Let’s take a wimpy analog kick, and turn it into a powerhouse
Sometimes I like big, nasty kicks…and sometimes I like everything about an analog drum kit except the kick, so let’s take a wimpy analog kick and give it a dose of steroids. The secret to this technique is sending the kick to a bus or other track, then in that bus or track, inserting saturation-based processing followed by a sharp low pass filter (48 dB/octave is good), set to a very low frequency. This particular example uses Cakewalk by BandLab’s Tube processor and QuadCurve EQ (set to compact mode), but of course, similar processors in other host programs work just as well. Mix this distorted/lowpass-filtered sound behind the main kick.
The audio demo plays two measures of a “stock” TR-808 drum loop, then two measures of the same loop with the killer kick processing, then repeats the same four measures for comparison.

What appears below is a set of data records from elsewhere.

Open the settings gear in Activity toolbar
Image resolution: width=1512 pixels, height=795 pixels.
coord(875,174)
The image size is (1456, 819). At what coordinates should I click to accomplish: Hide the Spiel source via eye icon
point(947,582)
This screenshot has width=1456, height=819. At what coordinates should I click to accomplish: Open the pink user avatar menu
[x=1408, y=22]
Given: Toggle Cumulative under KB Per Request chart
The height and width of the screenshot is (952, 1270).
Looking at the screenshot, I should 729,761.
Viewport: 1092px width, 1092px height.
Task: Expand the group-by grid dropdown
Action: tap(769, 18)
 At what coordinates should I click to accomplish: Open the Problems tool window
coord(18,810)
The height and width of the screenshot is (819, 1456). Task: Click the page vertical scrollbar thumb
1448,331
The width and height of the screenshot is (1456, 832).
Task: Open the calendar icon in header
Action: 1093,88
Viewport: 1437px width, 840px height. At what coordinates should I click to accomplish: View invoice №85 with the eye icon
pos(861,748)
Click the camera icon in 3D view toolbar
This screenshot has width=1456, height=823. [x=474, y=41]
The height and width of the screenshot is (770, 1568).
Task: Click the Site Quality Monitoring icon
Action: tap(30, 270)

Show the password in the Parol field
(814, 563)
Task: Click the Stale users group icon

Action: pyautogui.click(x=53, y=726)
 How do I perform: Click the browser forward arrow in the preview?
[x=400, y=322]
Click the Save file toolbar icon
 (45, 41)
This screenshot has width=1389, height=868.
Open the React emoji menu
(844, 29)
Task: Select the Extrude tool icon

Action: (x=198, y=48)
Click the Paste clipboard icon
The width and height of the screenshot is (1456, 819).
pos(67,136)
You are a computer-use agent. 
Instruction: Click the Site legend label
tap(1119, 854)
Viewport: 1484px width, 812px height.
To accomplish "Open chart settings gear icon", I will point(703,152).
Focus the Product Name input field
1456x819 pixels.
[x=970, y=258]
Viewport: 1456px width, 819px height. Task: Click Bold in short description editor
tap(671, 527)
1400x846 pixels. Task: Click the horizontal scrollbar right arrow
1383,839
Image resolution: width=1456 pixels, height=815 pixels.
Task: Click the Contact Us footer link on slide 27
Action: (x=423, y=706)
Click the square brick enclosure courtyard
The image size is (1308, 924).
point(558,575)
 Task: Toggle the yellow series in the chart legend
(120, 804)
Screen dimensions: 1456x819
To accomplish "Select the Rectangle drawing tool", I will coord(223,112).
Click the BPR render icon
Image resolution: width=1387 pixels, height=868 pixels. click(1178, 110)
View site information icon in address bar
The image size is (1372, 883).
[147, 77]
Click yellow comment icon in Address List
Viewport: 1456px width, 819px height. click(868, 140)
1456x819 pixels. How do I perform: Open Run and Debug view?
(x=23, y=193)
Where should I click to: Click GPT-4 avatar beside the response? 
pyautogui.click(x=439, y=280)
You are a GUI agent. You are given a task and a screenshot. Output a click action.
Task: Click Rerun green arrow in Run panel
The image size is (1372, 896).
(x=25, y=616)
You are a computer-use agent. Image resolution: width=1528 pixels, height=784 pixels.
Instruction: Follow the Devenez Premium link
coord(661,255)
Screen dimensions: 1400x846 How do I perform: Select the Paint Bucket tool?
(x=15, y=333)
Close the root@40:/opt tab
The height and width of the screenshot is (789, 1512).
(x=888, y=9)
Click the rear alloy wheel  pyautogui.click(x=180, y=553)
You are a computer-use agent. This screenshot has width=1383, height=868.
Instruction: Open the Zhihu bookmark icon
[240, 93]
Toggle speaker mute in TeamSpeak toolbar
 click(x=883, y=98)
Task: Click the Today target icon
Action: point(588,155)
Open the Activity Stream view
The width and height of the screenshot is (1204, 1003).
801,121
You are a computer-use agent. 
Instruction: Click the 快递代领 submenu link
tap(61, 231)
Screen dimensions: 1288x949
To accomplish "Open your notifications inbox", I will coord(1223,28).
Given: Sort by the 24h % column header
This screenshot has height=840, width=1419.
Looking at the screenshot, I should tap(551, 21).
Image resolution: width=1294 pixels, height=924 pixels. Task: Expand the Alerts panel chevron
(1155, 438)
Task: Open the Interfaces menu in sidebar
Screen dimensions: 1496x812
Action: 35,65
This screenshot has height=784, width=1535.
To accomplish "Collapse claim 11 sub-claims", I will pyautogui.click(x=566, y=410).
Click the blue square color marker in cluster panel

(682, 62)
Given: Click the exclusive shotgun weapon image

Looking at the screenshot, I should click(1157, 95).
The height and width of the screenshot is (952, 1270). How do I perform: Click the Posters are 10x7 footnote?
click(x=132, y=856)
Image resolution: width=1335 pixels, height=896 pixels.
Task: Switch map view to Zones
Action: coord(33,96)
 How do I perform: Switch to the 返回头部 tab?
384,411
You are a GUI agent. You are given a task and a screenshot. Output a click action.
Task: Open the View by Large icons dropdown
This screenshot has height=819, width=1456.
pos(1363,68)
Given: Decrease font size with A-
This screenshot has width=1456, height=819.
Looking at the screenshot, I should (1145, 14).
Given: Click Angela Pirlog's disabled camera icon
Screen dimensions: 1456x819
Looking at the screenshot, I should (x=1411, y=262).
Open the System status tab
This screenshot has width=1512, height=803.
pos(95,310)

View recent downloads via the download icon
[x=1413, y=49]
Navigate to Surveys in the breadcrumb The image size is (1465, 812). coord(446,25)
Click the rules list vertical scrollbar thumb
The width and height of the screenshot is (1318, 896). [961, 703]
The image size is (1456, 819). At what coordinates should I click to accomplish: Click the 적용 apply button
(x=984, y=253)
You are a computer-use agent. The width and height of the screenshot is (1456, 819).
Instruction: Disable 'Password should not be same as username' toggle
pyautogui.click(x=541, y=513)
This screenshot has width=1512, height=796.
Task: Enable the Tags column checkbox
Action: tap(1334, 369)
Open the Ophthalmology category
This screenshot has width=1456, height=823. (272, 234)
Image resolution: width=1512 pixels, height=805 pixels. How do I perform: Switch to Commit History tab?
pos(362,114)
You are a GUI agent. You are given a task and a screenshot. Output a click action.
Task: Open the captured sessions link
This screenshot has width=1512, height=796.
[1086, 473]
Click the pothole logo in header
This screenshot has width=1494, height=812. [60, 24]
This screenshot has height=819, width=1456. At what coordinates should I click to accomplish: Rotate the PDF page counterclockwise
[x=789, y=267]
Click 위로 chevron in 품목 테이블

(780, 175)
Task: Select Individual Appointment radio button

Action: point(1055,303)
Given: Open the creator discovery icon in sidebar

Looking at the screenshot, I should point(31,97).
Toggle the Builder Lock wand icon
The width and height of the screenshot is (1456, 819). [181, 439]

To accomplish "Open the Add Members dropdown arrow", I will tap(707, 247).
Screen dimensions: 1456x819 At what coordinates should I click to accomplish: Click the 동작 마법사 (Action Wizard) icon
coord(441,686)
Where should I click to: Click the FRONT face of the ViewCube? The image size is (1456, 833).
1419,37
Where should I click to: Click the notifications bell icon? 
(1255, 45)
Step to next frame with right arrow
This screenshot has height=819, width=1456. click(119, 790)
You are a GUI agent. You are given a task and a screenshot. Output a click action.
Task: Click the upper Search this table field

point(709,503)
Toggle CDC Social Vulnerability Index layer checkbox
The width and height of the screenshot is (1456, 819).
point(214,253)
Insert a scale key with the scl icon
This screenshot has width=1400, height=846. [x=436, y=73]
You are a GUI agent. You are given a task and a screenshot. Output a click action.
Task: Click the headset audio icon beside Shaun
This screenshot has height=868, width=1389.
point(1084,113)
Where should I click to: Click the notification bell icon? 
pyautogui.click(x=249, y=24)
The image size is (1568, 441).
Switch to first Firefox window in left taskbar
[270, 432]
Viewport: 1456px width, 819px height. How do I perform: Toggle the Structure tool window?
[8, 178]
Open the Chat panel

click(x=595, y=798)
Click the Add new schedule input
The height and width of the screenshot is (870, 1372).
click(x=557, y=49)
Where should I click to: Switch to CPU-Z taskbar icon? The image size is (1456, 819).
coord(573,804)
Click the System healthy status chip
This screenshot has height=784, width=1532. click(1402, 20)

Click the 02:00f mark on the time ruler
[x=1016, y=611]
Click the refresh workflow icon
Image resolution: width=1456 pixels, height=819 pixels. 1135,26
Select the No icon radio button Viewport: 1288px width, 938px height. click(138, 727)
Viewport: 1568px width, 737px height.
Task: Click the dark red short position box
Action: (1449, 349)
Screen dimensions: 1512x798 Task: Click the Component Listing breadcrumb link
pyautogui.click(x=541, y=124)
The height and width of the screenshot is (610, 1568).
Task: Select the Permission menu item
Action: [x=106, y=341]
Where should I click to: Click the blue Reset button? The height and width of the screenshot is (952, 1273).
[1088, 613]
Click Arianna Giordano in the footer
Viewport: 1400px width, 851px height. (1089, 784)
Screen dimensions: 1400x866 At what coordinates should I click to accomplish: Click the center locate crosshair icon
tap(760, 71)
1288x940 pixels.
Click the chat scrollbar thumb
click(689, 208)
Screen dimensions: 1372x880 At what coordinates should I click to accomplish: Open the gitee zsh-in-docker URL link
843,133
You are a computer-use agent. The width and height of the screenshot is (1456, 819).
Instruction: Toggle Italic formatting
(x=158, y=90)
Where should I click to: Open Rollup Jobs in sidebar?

Of course, you need to hear this on a system that can reproduce bass adequately—airplane earbuds are definitely not recommended! (Come to think of it, they should probably never be recommended for anything…but I digress.)
You might wonder if the main reason for the increase in bass is the lowpass filtering, but after the initial set of 8 measures, there are two measures of the kick through lowpass filtering and then two measures of the kick with the Tube distortion added in—you’ll hear that the distortion is definitely the “secret ingredient.” And now, you can really get your…uh…kicks.